**REQUIREMENT**
Find "[Instagram link] (60, 2533)" and "Prihvatam (373, 2566)" in the records below. Copy the lines holding them and every line between, exactly, and no others.

Stored items:
---+---

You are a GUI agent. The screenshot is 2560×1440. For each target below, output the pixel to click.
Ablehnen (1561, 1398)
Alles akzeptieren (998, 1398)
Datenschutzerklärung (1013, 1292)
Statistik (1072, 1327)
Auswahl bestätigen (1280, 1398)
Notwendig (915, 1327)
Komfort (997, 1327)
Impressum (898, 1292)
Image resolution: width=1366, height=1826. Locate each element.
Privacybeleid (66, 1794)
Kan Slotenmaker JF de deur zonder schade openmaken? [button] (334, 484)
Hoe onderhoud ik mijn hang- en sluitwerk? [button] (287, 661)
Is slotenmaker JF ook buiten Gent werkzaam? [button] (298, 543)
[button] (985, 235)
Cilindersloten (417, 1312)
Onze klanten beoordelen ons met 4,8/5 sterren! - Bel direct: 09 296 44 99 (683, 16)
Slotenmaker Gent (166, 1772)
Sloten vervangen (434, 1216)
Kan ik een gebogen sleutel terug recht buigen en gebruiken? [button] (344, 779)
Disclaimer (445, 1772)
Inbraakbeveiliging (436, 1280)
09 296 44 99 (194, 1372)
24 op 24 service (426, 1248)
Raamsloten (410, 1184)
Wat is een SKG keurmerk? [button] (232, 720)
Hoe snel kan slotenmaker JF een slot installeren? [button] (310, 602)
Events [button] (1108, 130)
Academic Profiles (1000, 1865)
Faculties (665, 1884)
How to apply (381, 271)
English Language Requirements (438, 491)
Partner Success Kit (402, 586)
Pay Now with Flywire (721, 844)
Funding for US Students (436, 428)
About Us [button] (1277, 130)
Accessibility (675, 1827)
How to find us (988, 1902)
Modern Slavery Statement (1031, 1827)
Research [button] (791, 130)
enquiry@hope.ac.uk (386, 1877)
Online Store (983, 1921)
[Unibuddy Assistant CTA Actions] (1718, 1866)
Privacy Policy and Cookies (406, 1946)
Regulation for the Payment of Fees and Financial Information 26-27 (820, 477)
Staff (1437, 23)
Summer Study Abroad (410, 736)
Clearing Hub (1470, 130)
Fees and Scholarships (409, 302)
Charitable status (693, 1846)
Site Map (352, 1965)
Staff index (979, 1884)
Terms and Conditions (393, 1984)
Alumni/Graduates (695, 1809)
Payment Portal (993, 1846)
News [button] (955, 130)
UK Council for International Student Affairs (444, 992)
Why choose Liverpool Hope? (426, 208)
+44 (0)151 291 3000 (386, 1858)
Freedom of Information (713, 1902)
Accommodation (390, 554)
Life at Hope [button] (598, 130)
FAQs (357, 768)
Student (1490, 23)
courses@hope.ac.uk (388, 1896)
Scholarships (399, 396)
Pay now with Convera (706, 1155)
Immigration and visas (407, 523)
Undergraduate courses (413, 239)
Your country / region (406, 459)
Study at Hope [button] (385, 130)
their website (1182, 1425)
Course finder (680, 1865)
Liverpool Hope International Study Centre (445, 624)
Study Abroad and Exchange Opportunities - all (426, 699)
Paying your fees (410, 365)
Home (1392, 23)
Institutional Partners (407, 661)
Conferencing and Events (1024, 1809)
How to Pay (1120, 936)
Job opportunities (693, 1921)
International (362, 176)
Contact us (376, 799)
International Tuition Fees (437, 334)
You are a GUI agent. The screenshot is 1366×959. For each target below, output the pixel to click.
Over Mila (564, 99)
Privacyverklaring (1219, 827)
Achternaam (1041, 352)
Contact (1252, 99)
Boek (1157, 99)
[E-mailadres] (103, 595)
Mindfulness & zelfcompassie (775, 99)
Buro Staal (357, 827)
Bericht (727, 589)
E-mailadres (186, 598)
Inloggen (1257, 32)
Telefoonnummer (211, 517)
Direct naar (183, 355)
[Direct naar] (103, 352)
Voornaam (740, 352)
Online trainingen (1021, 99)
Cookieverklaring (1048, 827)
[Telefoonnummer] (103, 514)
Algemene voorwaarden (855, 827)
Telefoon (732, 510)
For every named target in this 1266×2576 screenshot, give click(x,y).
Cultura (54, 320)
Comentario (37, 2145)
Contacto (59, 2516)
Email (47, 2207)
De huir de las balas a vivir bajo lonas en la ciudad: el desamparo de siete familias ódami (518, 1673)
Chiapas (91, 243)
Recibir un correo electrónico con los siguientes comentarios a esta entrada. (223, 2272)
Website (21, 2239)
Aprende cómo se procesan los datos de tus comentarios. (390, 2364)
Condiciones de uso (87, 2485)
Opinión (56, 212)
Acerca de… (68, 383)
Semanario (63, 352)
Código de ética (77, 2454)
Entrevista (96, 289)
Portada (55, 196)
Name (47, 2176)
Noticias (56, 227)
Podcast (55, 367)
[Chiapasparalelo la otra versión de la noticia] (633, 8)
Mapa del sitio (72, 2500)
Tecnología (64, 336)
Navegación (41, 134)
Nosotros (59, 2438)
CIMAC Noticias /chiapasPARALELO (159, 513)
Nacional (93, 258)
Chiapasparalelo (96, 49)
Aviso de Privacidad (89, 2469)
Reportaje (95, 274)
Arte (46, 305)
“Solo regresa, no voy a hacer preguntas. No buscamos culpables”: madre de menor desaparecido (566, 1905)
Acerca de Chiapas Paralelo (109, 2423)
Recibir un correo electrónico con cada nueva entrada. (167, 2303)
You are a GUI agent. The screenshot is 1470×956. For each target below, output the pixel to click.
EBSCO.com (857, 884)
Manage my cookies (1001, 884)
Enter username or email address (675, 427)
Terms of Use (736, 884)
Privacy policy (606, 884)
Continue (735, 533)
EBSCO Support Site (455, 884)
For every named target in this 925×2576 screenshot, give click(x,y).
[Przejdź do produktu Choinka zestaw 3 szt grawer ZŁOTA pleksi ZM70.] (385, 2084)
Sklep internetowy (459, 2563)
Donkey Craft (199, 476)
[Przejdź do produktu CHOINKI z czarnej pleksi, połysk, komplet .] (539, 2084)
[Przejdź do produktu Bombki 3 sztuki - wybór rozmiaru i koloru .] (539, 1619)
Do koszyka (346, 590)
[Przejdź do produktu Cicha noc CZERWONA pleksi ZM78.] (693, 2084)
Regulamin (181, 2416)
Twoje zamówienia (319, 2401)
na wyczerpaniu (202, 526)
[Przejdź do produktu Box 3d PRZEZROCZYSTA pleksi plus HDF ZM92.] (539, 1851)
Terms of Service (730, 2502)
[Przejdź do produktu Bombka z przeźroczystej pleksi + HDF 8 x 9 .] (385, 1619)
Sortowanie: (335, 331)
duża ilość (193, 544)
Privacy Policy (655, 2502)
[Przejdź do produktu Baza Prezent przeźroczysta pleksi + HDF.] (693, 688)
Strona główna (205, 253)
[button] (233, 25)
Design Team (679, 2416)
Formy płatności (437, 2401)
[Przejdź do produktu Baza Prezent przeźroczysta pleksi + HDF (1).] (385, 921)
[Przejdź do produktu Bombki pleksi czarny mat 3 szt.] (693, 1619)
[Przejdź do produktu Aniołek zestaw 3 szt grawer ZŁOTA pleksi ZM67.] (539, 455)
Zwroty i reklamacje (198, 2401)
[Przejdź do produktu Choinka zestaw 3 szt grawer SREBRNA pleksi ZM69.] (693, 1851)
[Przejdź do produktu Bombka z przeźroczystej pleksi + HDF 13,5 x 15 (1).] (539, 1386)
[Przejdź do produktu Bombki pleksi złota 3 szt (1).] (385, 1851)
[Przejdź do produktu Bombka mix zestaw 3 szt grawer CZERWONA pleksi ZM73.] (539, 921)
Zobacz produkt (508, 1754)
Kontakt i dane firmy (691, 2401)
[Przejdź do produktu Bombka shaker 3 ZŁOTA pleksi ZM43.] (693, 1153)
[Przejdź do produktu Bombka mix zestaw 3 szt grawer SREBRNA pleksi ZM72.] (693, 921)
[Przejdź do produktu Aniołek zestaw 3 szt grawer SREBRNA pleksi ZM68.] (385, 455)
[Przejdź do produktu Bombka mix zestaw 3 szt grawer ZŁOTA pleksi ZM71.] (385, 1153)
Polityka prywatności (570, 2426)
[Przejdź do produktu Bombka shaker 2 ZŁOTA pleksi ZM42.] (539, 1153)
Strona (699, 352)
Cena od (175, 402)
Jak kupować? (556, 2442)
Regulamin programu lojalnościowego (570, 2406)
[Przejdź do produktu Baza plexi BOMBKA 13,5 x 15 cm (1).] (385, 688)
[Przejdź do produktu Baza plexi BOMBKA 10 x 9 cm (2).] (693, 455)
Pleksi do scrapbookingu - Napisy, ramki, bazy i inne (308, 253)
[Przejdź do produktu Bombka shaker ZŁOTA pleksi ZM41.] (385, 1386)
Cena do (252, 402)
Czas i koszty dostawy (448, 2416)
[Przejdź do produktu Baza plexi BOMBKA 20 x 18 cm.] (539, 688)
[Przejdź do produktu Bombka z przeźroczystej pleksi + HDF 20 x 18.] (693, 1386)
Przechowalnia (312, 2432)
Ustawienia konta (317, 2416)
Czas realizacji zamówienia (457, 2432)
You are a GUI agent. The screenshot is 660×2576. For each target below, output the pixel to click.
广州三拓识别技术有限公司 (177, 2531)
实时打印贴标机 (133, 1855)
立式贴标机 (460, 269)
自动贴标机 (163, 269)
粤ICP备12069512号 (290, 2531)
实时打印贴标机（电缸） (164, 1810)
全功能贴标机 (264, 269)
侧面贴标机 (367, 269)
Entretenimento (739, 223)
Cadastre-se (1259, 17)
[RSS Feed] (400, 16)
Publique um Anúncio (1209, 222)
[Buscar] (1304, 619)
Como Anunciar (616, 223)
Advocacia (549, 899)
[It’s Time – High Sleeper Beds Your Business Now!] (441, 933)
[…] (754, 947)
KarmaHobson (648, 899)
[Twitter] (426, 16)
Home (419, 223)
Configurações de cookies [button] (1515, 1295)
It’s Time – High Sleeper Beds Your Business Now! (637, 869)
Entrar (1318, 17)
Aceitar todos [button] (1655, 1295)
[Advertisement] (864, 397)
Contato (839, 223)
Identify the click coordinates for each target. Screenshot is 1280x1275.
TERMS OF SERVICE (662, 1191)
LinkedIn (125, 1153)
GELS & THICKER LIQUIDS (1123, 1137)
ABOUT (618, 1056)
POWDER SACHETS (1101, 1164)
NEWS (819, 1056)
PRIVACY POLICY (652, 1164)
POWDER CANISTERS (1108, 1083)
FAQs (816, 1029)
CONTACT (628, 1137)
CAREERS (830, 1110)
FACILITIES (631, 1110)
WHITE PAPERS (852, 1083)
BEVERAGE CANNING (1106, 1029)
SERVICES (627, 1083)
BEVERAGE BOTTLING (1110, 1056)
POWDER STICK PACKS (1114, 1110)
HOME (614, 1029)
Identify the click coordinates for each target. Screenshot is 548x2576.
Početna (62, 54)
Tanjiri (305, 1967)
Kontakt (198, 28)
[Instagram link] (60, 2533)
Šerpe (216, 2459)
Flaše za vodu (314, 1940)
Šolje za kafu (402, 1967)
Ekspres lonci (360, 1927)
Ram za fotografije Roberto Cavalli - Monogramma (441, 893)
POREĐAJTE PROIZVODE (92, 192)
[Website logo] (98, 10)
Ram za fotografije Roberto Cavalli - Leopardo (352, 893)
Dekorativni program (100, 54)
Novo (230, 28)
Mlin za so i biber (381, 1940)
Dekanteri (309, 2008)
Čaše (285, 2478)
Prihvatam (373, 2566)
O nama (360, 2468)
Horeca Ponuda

---+---

**FINISHED TASK**
[Instagram link] (60, 2533)
Šerpe (216, 2459)
Flaše za vodu (314, 1940)
Šolje za kafu (402, 1967)
Ekspres lonci (360, 1927)
Ram za fotografije Roberto Cavalli - Monogramma (441, 893)
POREĐAJTE PROIZVODE (92, 192)
[Website logo] (98, 10)
Ram za fotografije Roberto Cavalli - Leopardo (352, 893)
Dekorativni program (100, 54)
Novo (230, 28)
Mlin za so i biber (381, 1940)
Dekanteri (309, 2008)
Čaše (285, 2478)
Prihvatam (373, 2566)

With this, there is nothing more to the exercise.